Untertanenkultur
Zu den Demonstrationen von Rechtsradikalen und "besorgten Bürgern" die in den letzten Tagen in Chemnitz stattgefunden haben ist eigentlich
schon alles gesagt worden (und Politik soll auch nicht das Thema dieser Website werden). Es gibt aber einen Aspekt der gesondert herausgehoben werden kann, weil er auch über die Politik hinaus eine Bedeutung hat: die von einem Teil der Demonstranten geäussterte unspezifische Erwartung, "irgendjemand" müsste sofort "irgendetwas" tun um die Gesamtsituation zu verbessern (
ein Beispiel hier).
Hinter einer solchen Erwartung stehen mehrere verschiedene Grundeinstellungen. Zum einen die, dass derjenige der sich so äussert nicht selbst aktiv werden möchte.

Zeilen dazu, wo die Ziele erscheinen
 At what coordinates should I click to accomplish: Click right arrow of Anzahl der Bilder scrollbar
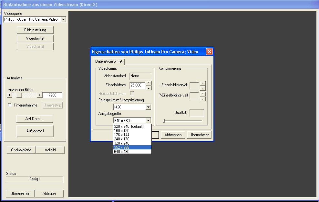[39, 95]
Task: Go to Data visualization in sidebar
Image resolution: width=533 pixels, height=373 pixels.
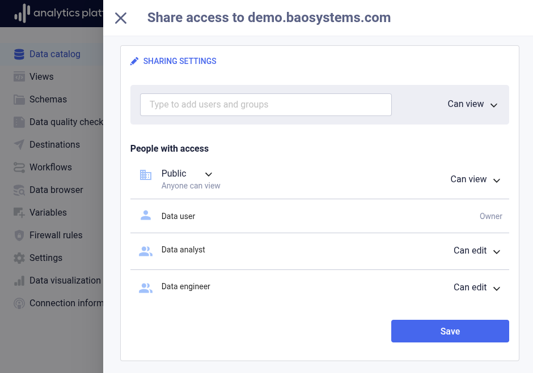Action: click(x=65, y=281)
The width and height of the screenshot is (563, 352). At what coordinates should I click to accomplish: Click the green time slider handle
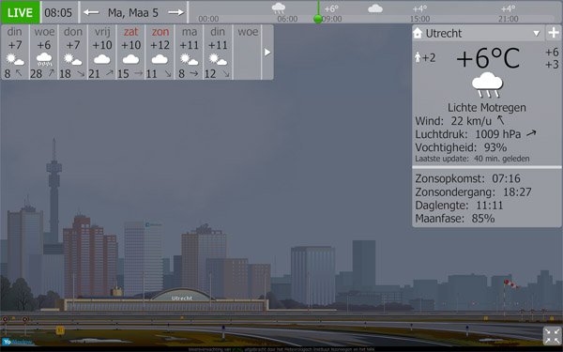[318, 19]
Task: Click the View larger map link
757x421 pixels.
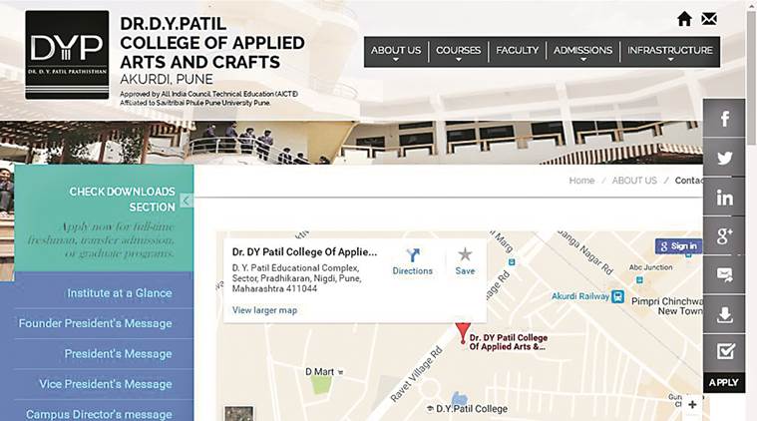Action: point(264,310)
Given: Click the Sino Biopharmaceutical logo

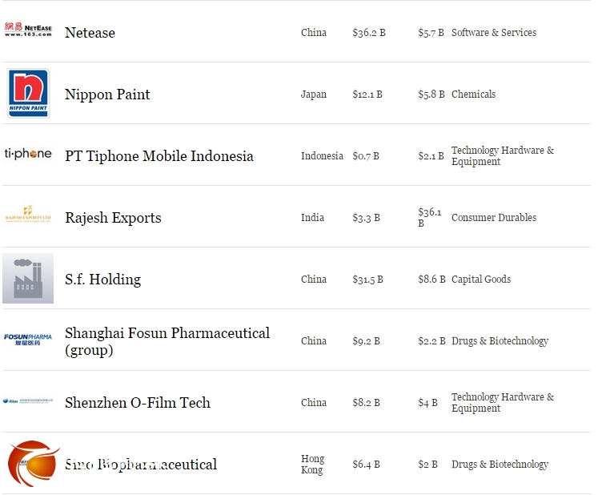Looking at the screenshot, I should point(32,464).
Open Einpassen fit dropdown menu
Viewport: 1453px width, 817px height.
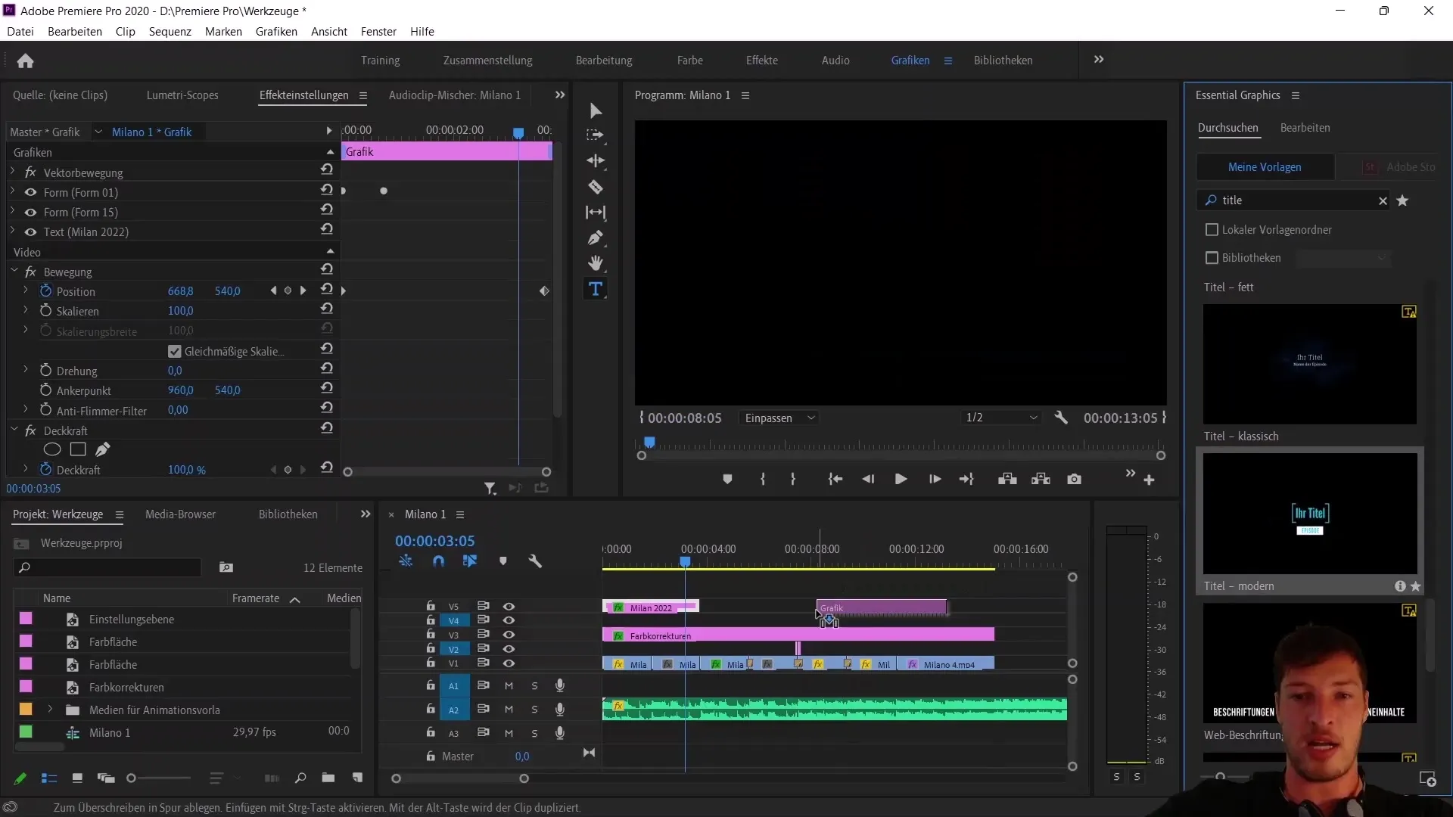pyautogui.click(x=782, y=418)
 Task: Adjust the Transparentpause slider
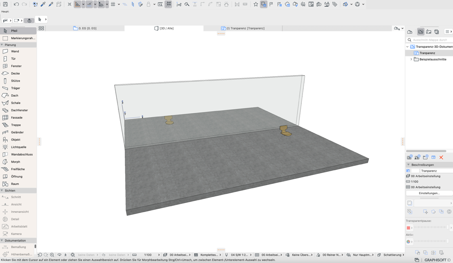click(432, 228)
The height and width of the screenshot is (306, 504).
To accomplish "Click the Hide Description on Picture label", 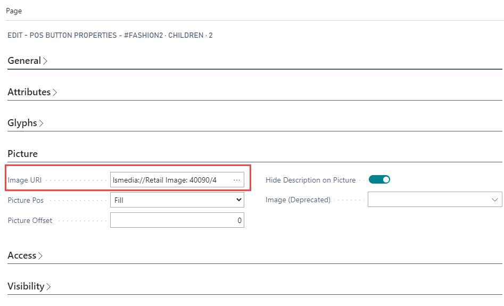I will point(310,180).
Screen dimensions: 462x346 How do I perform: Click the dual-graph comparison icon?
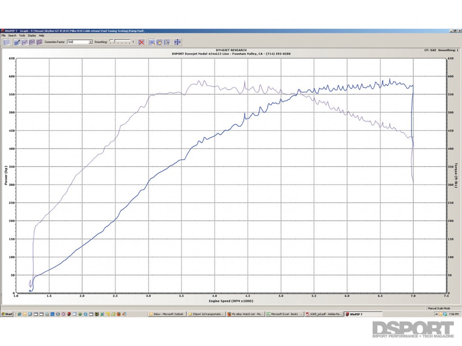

Aufgaben »
**A.** Gib den Abschnitt des Textauszugs von "Hinter einer solchen" bis "aktiv werden möchte." wortgetreu wieder.
**B.** Was soll laut dem Textauszug nicht das Thema dieser Website werden?
**C.** Nenne alle Ausdrücke, die im Textauszug in Anführungszeichen stehen.

Erwartete Ergebnisse »
**A.**
Hinter einer solchen Erwartung stehen mehrere verschiedene Grundeinstellungen. Zum einen die, dass derjenige der sich so äussert nicht selbst aktiv werden möchte.

**B.** Politik.

**C.** besorgten Bürgern, irgendjemand, irgendetwas